SELECTED TEXT »
Ecosyste.ms: Awesome

An open API service indexing awesome lists of open source software.

Awesome Lists | Featured Topics | Projects

https://github.com/umutsevdi/unix-assistant

A voice assistant tool for running shell commands
https://github.com/umutsevdi/unix-assistant

linux linux-shell oled oled-display-ssd1306 speech-to-text

Last synced: about 2 months ago
JSON representation

A voice assistant tool for running shell commands

Awesome Lists containing this project

README

        



Unix Assistant



A voice assistant tool on OLED displays for running shell commands


Developed by Umut Sevdi,
Yavuz Selim Cagan,
Semih Yazici and
Oguzhan Ercan.

Explore the docs »

Table of Contents


  1. Project Definition

  2. System Architecture

  3. Hardware Requirements

  4. Installation

  5. License

  6. Contact

## 1. Project Definition

Unix Assistant is a voice controlled UNIX Shell that is displayed on the OLED screens.
Works on Raspberry Pi or any embedded device running UNIX like operating systems.

In our project we used Raspberry Pi Zero running [Rasbian](https://www.raspberrypi.com/software/).

By clicking to the button, our software records the voice and converts it into a
valid UNIX shell command. After that our software executes the command and displays
it's output on OLED screen.

## 2. System Architecture

Our software is written in C, C++ and Python. Voice recording and processing is done
in Python. Everything related to the OLED display is done in C and C++.

After successfully processing the voice data, the text is transferred through sockets
to the C program. The C program then executes the incoming command in a separate
process and it's result is transferred to the main program via pipes. When the command
and it's result is obtained, they are both printed to the OLED screen on the current
cursor position.

- For button control we used [RPi.GPIO](https://pypi.org/project/RPi.GPIO/).
- For voice control and processing we used [PyAudio](https://pypi.org/project/PyAudio/).
- To control the OLED display we used [SSD1306_OLED_RPI](https://github.com/gavinlyonsrepo/SSD1306_OLED_RPI)
and [bcm2835](https://www.airspayce.com/mikem/bcm2835/).

diagram

### Voice Processing Program

Our program starts execution by obtaining the IP address that matches its own `hostname`
and connects to it.
Then enters an infinite loop. During the loop, it expects user input is
given from the keyboard to record the sound for 5 seconds.

Data recording is completed by using
`data = sd.rec(samplerate * duration, samplerate=samplerate, channels=1, blocking=True).`
The sound obtained is then brought to a suitable range with
`data= ( data * abs_max + abs_max).clip(0,abs_max).astype(np.int16)`
before being written to the disk.
Then, the voice is read from the file and sent to the Google TTS API.
The final message obtained
after passing through the `text_processor(text:str)` function is based on the
response from the API. This function converts the incoming message into a command
format that can be executed. If the words are found in the pre-defined command
dictionary, they are replaced.
If the final message obtained after the text_processor function is not null,
it is sent to the C program on the other side via TCP message.

### Display and Execution Program

Our program is written as a multi-process so that the OLED screen can continue
to process messages while the program is running.
The first process is responsible for controlling the OLED screen and running
the programs, while the second process acts as the TCP server.

WRITTEN TASK » Check whether each statement agrees with the Unix Assistant page, answering yes or no and quoting the deciding words. 1. Voice recording and processing are done in C. 2. Sound is recorded for 5 seconds. 3. The result of an executed command reaches the main program through sockets.

EXTRACTED RECORDS »
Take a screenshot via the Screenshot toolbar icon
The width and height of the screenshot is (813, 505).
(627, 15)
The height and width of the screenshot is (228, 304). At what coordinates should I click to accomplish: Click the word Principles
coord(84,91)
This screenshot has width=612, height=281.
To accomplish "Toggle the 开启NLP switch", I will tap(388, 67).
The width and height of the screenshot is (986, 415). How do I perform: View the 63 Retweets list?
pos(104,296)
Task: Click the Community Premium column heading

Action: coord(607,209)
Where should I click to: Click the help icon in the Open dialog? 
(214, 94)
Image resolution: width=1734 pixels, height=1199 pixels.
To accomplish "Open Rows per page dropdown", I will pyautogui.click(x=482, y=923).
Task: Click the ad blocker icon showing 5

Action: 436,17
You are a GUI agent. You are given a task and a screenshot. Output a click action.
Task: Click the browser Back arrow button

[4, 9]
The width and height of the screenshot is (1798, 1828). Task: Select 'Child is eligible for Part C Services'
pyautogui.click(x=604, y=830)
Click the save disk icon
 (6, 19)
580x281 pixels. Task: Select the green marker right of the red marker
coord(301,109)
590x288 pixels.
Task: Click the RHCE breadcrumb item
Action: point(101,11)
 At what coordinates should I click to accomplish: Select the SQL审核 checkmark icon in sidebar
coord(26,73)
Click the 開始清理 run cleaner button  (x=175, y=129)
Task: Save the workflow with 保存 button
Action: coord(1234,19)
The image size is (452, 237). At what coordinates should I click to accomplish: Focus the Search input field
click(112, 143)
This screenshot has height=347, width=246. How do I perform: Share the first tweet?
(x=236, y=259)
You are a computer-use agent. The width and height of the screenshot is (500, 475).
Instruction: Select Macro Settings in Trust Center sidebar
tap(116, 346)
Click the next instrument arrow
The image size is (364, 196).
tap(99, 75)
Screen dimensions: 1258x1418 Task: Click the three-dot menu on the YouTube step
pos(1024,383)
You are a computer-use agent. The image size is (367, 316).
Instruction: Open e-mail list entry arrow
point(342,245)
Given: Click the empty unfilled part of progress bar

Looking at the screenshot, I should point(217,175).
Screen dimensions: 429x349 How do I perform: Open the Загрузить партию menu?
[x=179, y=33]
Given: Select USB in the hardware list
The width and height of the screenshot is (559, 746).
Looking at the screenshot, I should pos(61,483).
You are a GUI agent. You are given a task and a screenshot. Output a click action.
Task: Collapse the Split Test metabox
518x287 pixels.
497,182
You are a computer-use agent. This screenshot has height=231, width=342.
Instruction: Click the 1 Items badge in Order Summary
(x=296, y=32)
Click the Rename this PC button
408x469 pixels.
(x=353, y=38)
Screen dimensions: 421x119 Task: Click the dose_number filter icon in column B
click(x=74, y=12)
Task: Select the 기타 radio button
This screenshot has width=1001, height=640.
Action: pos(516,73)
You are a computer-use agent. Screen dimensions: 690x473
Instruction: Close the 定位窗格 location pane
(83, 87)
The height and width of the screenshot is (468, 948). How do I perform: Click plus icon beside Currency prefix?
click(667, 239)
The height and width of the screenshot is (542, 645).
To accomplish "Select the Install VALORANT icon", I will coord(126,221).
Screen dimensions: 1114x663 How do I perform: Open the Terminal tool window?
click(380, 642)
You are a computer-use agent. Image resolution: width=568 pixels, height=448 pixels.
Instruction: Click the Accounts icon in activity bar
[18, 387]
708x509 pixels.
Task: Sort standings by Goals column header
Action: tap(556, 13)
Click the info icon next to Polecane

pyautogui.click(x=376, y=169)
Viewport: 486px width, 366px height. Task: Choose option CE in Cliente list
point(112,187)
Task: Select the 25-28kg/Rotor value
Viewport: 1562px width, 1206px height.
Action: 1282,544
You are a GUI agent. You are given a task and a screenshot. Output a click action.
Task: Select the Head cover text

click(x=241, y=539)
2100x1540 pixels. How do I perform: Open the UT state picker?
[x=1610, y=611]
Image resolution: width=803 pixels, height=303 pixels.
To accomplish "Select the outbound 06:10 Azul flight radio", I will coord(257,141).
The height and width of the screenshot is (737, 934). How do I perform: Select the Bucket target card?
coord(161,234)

SOLVED PROBLEM »
1. No: "Voice recording and processing is done in Python."
2. Yes: "to record the sound for 5 seconds"
3. No: "it's result is transferred to the main program via pipes"